# Tekst strony
| Źródło: Profil społecznościowy Krzysztofa Kwiatkowskiego
Wałbrzych region: co dalej w sprawie zamkniętej drogi powiatowej?
Nikt się nie przyznaje do muru
O osunięciu się muru oporowego i poważnym uszkodzeniu drogi powiatowej pisaliśmy: AKTUALIZACJA: droga zamknięta, 'wahadła' nie da się zorganizować (FOTO, MAPA). Przypominamy, że około 40-metrowy odcinek muru zawalił się 25 kwietnia rano, na szczęście w zdarzeniu nikt nie ucierpiał. Droga została zamknięta, wyznaczono objazdy, a powiatowy inspektor nadzoru budowlanego nakazał zarządcy drogi naprawę uszkodzonego odcinka jezdni do 31 grudnia. Do tego czasu inspektor zakazuje korzystania z uszkodzonego odcinka drogi powiatowej i nie zgadza się na ruch wahadłowy. Jak poinformował odchodzący starosta Krzysztof Kwiatkowski, powiat musi czekać z remontem drogi, aż Wody Polskie odbudują zawaloną część muru (Wałbrzych region: co dalej z zawalonym murem i drogą?).
Na razie ruch na odcinku drogi powiatowej z Zagórza Śląskiego do Jugowic (od skrzyżowania ul. Głównej z ul. Wodną do ul. Głównej 65, przy drewnianym moście) został wstrzymany do odwołania. Rzeka podmyła na łuku co najmniej 1/3 korpusu drogi i uszkodzony odcinek grozi dalszym osuwaniem się. Osuwisko stwarza zagrożenie nie tylko dla pojazdów, ale również dla pieszych oraz rowerzystów i nie należy go lekceważyć. Mapa wyłączenia:
Jak informuje ówczesny starosta, a obecnie radny powiatu wałbrzyskiego Krzysztof Kwiatkowski, 2 maja odbyła się kontrola muru oporowego należącego do PGW Wody Polskie. - Dolnośląski Wojewódzki Inspektor Nadzoru Budowlanego usłyszał, że przedmiotowy mur oporowy nie należy do PGW Wody Polskie. Mam nadzieję, że szybko nadzór budowlany zweryfikuje mapy geodezyjne i zostanie wydany nakaz odbudowy i zabezpieczenia brzegu rzeki Bystrzycy. PGW Wody Polskie zamiast przystąpić do działania, celowo próbują wstrzymać decyzje nadzoru budowlanego. Zapewne nie posiadają stosownej dokumentacji w zakresie przeglądów technicznych muru oporowego. Taki stan rzeczy powoduje, że droga pozostaje zamknięta, a procedury odwlekają się w czasie - informuje były starosta.

# Prezentowane informacje
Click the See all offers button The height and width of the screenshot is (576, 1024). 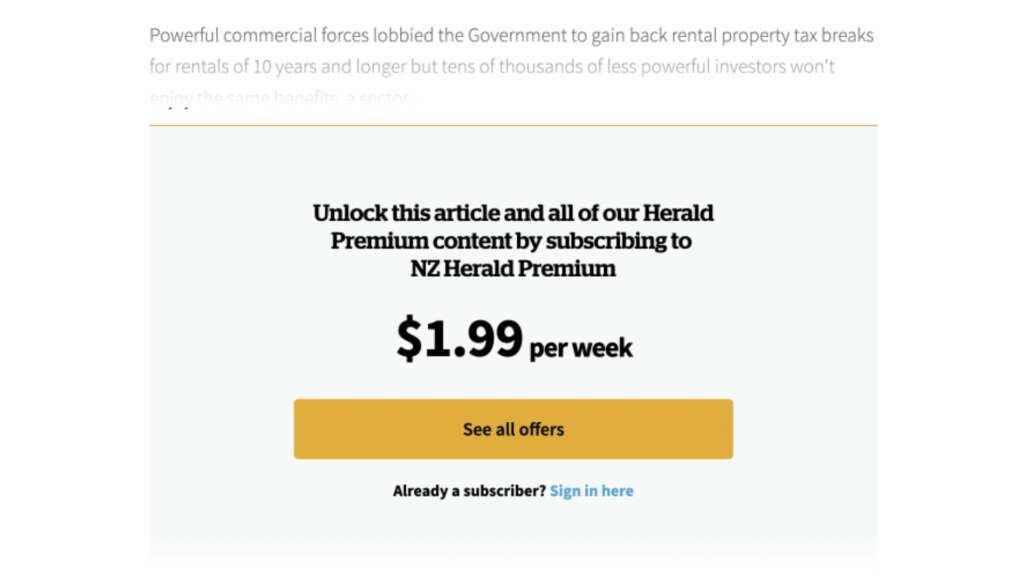pyautogui.click(x=513, y=429)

# Zadania do wykonania
a) Przepisz dokładnie fragment tekstu o zawalonym murze oporowym od słów „Nikt się nie” aż do słów „murem i drogą?).” włącznie.
b) Proszę dopisać dalszy ciąg tekstu o zawalonym murze oporowym, zaczynając tuż po jego ostatnim zdaniu.

# Odpowiedzi do zadań
a)
Nikt się nie przyznaje do muru
O osunięciu się muru oporowego i poważnym uszkodzeniu drogi powiatowej pisaliśmy: AKTUALIZACJA: droga zamknięta, 'wahadła' nie da się zorganizować (FOTO, MAPA). Przypominamy, że około 40-metrowy odcinek muru zawalił się 25 kwietnia rano, na szczęście w zdarzeniu nikt nie ucierpiał. Droga została zamknięta, wyznaczono objazdy, a powiatowy inspektor nadzoru budowlanego nakazał zarządcy drogi naprawę uszkodzonego odcinka jezdni do 31 grudnia. Do tego czasu inspektor zakazuje korzystania z uszkodzonego odcinka drogi powiatowej i nie zgadza się na ruch wahadłowy. Jak poinformował odchodzący starosta Krzysztof Kwiatkowski, powiat musi czekać z remontem drogi, aż Wody Polskie odbudują zawaloną część muru (Wałbrzych region: co dalej z zawalonym murem i drogą?).

b)
Czy da się wprowadzić ruch wahadłowy?
Na razie powiat wałbrzyski ogłosił postępowanie w sprawie opracowania ekspertyzy technicznej stanu odcinka drogi powiatowej.
Przedmiotem zamówienia jest opracowanie ekspertyzy technicznej stanu odcinka drogi powiatowej nr 2876D w Zagórzu Śląskim, gm. Walim w km od 14+460 do km 14+600 w związku z osunięciem muru oporowego rzeki Bystrzyca w bezpośrednim sąsiedztwie drogi powiatowej. Odcinek drogi na podstawie decyzji Powiatowego Inspektora Nadzoru Budowlanego w powiecie wałbrzyskim wyłączony z ruchu. Ekspertyza winna określać stan techniczny drogi i jej wszystkich elementów, wpływ istniejącego muru oporowego na stateczność korpusu drogowego, niezbędne badania gruntowe, ocenę możliwości wprowadzenia ruchu wahadłowego na przedmiotowym odcinku. Opracowanie niniejsze zostanie uwzględnione w przyszłych pracach projektowych związanych z
zabezpieczeniem odcinka drogi - czytamy w zamówieniu.
Zakres dokumentacji obejmuje między innymi przeprowadzenie badań gruntowych niezbędnych, by określić stan korpusu drogowego oraz analizę techniczną odcinka drogowego - wyniki, wnioski i zalecenia. Chętni mogą się zgłaszać do dziś, 9 maja, do godz. 15.30. Jeśli zostanie wyłoniony, na realizację zamówienia wykonawca będzie miał 45 dni.
Nie jest to jedyne niebezpieczne miejsce:
Wałbrzych region: gdzie indziej mur oporowy też zagrożony (FOTO)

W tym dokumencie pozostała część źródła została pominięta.